Retype, without any alteration, the stretch of rows below from the line containing "Click the black" through the line containing "1562x1073 pixels. tap(143, 366)", including both of those lines.

================================

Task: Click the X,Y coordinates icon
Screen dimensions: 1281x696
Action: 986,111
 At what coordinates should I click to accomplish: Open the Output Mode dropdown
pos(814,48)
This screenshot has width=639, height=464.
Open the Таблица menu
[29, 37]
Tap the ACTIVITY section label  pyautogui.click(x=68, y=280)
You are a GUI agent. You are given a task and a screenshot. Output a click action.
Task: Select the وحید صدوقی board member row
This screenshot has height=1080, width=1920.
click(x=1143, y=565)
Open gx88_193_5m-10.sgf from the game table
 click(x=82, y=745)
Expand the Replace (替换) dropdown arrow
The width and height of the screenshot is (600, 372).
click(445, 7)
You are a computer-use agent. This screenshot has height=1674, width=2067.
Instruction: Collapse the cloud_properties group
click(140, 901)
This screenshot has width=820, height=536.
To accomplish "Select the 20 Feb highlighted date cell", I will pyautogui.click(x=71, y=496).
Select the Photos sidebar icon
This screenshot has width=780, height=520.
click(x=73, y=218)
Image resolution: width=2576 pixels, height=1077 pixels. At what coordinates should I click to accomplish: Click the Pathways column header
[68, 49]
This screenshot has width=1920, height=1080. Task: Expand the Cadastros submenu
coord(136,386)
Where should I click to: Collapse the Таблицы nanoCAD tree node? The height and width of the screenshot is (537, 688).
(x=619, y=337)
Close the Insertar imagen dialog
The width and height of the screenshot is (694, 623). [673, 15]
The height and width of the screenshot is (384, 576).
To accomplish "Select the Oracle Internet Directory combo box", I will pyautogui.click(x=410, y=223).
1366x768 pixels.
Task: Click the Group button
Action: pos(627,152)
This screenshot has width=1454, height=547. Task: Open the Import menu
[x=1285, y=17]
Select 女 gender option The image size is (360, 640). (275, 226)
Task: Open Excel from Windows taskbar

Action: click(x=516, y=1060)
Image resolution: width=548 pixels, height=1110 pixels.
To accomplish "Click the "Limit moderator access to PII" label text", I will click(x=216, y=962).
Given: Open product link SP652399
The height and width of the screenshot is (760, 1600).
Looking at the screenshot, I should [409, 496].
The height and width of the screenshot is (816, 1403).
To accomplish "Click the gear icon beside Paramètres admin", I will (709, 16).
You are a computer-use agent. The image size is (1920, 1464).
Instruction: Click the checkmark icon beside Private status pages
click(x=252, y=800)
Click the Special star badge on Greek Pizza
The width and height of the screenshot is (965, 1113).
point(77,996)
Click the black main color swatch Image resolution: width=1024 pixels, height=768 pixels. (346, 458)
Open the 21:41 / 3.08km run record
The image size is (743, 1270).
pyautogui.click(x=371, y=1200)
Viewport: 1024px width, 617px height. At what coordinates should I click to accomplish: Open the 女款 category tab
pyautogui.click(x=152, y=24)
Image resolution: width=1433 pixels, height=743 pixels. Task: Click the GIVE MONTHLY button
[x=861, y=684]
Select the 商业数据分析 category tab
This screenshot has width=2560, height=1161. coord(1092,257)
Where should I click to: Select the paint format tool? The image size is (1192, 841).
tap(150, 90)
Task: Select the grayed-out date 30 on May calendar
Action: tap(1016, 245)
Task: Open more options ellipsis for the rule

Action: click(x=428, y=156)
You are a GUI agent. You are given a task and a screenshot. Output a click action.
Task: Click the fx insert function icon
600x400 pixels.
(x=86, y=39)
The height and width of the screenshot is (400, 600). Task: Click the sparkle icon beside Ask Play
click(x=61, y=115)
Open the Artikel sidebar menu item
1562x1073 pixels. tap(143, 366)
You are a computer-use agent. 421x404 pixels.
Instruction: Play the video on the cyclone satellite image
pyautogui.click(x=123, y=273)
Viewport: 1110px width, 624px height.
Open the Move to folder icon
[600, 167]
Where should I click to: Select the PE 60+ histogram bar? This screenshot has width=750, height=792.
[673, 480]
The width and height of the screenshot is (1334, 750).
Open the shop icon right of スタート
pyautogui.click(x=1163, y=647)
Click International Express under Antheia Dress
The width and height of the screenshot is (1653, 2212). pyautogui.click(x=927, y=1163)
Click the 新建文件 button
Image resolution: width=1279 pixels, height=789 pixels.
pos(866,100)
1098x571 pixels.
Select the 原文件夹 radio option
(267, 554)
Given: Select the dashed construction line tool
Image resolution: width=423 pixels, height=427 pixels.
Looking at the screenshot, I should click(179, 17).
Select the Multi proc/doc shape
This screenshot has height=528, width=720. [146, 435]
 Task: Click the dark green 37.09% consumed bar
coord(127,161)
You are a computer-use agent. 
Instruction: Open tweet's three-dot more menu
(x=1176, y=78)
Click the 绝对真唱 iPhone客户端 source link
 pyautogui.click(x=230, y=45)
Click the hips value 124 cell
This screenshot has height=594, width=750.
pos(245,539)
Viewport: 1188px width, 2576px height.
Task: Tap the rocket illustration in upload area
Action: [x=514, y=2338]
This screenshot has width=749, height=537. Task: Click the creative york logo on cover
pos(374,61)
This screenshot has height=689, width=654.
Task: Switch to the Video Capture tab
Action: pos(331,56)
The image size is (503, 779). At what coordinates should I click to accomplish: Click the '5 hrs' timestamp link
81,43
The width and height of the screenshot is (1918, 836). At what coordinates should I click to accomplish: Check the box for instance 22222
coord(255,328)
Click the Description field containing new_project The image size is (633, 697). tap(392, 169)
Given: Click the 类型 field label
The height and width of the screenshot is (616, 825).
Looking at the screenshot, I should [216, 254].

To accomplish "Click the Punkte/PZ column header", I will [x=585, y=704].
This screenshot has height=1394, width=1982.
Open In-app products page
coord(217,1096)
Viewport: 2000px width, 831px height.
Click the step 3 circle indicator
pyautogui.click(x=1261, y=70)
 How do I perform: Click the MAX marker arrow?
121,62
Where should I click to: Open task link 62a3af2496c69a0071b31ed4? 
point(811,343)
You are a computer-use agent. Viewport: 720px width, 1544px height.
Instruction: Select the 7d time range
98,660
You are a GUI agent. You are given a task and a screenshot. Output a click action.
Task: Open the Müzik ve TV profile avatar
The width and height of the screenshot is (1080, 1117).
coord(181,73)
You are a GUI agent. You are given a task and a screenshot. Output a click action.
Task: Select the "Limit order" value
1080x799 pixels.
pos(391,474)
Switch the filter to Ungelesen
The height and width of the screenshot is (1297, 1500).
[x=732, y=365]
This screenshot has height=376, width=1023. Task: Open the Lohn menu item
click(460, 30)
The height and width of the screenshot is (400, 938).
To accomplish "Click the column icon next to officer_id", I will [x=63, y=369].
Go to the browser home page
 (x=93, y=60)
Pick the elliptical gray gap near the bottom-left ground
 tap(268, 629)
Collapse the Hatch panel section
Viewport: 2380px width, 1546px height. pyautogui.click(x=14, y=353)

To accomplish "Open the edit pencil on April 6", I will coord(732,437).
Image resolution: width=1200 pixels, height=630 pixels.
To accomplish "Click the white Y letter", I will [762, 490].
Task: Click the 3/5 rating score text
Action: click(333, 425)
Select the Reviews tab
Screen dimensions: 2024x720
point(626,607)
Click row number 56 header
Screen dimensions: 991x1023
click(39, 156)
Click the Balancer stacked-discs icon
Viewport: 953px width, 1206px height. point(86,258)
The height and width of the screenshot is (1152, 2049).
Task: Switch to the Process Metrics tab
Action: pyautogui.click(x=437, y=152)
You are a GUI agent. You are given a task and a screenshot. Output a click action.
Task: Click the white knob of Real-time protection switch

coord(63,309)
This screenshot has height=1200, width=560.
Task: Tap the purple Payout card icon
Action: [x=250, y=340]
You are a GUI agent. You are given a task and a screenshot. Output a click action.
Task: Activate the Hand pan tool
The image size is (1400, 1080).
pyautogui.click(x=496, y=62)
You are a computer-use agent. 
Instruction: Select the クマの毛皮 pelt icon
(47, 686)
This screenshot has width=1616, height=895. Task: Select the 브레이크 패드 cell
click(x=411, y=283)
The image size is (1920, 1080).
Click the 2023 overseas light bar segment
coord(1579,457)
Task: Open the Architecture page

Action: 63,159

================================

- [COMPLETE OUTPUT]
Click the black main color swatch Image resolution: width=1024 pixels, height=768 pixels. (346, 458)
Open the 21:41 / 3.08km run record
The image size is (743, 1270).
pyautogui.click(x=371, y=1200)
Viewport: 1024px width, 617px height. At what coordinates should I click to accomplish: Open the 女款 category tab
pyautogui.click(x=152, y=24)
Image resolution: width=1433 pixels, height=743 pixels. Task: Click the GIVE MONTHLY button
[x=861, y=684]
Select the 商业数据分析 category tab
This screenshot has width=2560, height=1161. coord(1092,257)
Where should I click to: Select the paint format tool? The image size is (1192, 841).
tap(150, 90)
Task: Select the grayed-out date 30 on May calendar
Action: tap(1016, 245)
Task: Open more options ellipsis for the rule

Action: click(x=428, y=156)
You are a GUI agent. You are given a task and a screenshot. Output a click action.
Task: Click the fx insert function icon
600x400 pixels.
(x=86, y=39)
The height and width of the screenshot is (400, 600). Task: Click the sparkle icon beside Ask Play
click(x=61, y=115)
Open the Artikel sidebar menu item
1562x1073 pixels. tap(143, 366)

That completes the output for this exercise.